• [AIM]: Print the listing below without any changes, from the start through the line containing "Action: click(x=792, y=128)", with both ends included.

##########

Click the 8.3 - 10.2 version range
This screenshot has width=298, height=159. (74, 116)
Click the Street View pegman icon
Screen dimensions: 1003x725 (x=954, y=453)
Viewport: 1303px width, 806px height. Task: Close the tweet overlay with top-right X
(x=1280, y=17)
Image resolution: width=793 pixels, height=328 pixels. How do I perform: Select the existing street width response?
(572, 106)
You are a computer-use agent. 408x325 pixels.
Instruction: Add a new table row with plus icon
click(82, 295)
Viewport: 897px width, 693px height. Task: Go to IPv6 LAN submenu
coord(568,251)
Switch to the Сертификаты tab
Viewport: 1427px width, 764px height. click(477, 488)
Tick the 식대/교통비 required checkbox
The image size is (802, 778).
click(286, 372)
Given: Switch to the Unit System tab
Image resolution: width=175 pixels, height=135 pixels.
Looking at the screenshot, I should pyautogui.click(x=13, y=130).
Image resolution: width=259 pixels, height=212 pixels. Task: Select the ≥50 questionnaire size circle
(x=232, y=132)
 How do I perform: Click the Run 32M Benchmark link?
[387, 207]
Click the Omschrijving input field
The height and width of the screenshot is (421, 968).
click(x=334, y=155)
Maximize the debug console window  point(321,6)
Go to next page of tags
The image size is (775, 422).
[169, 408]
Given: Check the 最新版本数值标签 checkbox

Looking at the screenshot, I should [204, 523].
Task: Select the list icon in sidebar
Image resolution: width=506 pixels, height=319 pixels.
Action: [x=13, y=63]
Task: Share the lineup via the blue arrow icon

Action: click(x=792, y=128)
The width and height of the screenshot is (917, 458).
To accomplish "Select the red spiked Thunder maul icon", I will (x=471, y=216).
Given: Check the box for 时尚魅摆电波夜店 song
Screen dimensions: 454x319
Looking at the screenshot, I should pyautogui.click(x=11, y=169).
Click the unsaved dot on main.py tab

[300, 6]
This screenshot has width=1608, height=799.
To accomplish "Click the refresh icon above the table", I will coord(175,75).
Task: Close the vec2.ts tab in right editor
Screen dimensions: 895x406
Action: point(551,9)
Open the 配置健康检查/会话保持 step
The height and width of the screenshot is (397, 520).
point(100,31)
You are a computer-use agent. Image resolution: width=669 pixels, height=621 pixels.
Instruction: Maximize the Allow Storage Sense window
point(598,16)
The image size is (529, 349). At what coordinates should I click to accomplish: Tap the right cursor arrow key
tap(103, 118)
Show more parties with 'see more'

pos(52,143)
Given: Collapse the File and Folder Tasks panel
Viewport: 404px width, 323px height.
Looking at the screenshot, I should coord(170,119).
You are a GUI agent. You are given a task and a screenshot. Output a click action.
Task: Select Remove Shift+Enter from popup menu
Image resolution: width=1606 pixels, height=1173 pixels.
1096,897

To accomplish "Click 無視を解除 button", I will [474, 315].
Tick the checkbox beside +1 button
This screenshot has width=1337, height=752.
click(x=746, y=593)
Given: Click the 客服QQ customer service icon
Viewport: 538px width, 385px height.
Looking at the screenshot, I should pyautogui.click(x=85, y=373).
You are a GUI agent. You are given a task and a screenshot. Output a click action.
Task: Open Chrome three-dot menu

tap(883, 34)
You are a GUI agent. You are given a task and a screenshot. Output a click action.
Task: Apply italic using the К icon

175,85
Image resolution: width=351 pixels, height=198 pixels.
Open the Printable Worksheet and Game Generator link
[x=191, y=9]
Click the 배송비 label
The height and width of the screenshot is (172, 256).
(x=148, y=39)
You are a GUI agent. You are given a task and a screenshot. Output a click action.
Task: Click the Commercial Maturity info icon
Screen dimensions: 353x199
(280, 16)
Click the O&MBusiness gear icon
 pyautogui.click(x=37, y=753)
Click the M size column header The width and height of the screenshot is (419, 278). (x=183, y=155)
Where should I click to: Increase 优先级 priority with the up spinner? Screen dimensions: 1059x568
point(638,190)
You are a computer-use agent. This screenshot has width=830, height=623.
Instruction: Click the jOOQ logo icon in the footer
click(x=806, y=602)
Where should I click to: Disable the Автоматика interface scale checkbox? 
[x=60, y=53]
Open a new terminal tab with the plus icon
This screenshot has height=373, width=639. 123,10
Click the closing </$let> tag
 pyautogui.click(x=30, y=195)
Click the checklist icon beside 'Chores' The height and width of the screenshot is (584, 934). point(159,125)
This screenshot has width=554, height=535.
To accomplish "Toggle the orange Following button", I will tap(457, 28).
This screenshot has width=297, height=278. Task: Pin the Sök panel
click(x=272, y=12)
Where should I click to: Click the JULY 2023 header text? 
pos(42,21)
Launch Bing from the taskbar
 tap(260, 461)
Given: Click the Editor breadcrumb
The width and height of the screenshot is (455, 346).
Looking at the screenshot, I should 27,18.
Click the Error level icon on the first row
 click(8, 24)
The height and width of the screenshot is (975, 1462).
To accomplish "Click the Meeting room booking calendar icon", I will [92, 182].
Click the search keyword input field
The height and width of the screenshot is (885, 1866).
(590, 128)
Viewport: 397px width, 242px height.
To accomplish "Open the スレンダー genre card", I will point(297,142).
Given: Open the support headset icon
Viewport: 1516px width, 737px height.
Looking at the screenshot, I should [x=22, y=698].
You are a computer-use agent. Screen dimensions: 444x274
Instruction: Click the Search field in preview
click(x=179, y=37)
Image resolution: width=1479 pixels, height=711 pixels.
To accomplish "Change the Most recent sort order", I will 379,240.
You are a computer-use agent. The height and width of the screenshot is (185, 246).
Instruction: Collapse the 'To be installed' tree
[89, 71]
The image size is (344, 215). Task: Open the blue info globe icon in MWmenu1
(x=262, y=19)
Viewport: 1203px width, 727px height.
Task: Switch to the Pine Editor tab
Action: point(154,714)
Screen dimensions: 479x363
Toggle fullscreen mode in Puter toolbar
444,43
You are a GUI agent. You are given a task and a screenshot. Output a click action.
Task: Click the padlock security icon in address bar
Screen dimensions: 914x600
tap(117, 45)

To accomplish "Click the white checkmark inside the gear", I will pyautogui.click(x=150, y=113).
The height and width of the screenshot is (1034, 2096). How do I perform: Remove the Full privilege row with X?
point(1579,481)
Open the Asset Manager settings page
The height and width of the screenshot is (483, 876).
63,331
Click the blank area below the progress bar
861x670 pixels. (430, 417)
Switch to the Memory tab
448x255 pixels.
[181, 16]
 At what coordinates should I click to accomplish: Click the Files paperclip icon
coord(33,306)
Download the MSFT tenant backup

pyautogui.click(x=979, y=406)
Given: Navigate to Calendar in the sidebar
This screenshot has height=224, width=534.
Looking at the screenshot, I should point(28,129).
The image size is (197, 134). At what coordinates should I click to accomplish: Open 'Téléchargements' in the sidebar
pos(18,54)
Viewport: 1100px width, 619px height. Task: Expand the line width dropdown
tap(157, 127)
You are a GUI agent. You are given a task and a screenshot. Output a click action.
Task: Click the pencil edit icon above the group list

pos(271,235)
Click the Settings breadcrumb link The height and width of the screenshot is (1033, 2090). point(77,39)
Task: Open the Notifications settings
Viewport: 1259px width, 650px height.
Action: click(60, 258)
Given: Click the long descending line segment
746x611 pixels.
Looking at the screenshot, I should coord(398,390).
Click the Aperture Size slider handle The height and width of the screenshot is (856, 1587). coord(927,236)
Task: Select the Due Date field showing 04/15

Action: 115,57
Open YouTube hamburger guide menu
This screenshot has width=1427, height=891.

##########

• [RESPONSE FOR THIS EXERCISE]:
Click the 8.3 - 10.2 version range
This screenshot has width=298, height=159. (74, 116)
Click the Street View pegman icon
Screen dimensions: 1003x725 (x=954, y=453)
Viewport: 1303px width, 806px height. Task: Close the tweet overlay with top-right X
(x=1280, y=17)
Image resolution: width=793 pixels, height=328 pixels. How do I perform: Select the existing street width response?
(572, 106)
You are a computer-use agent. 408x325 pixels.
Instruction: Add a new table row with plus icon
click(82, 295)
Viewport: 897px width, 693px height. Task: Go to IPv6 LAN submenu
coord(568,251)
Switch to the Сертификаты tab
Viewport: 1427px width, 764px height. click(477, 488)
Tick the 식대/교통비 required checkbox
The image size is (802, 778).
click(286, 372)
Given: Switch to the Unit System tab
Image resolution: width=175 pixels, height=135 pixels.
Looking at the screenshot, I should pyautogui.click(x=13, y=130).
Image resolution: width=259 pixels, height=212 pixels. Task: Select the ≥50 questionnaire size circle
(x=232, y=132)
 How do I perform: Click the Run 32M Benchmark link?
[387, 207]
Click the Omschrijving input field
The height and width of the screenshot is (421, 968).
click(x=334, y=155)
Maximize the debug console window  point(321,6)
Go to next page of tags
The image size is (775, 422).
[169, 408]
Given: Check the 最新版本数值标签 checkbox

Looking at the screenshot, I should [204, 523].
Task: Select the list icon in sidebar
Image resolution: width=506 pixels, height=319 pixels.
Action: [x=13, y=63]
Task: Share the lineup via the blue arrow icon

Action: click(x=792, y=128)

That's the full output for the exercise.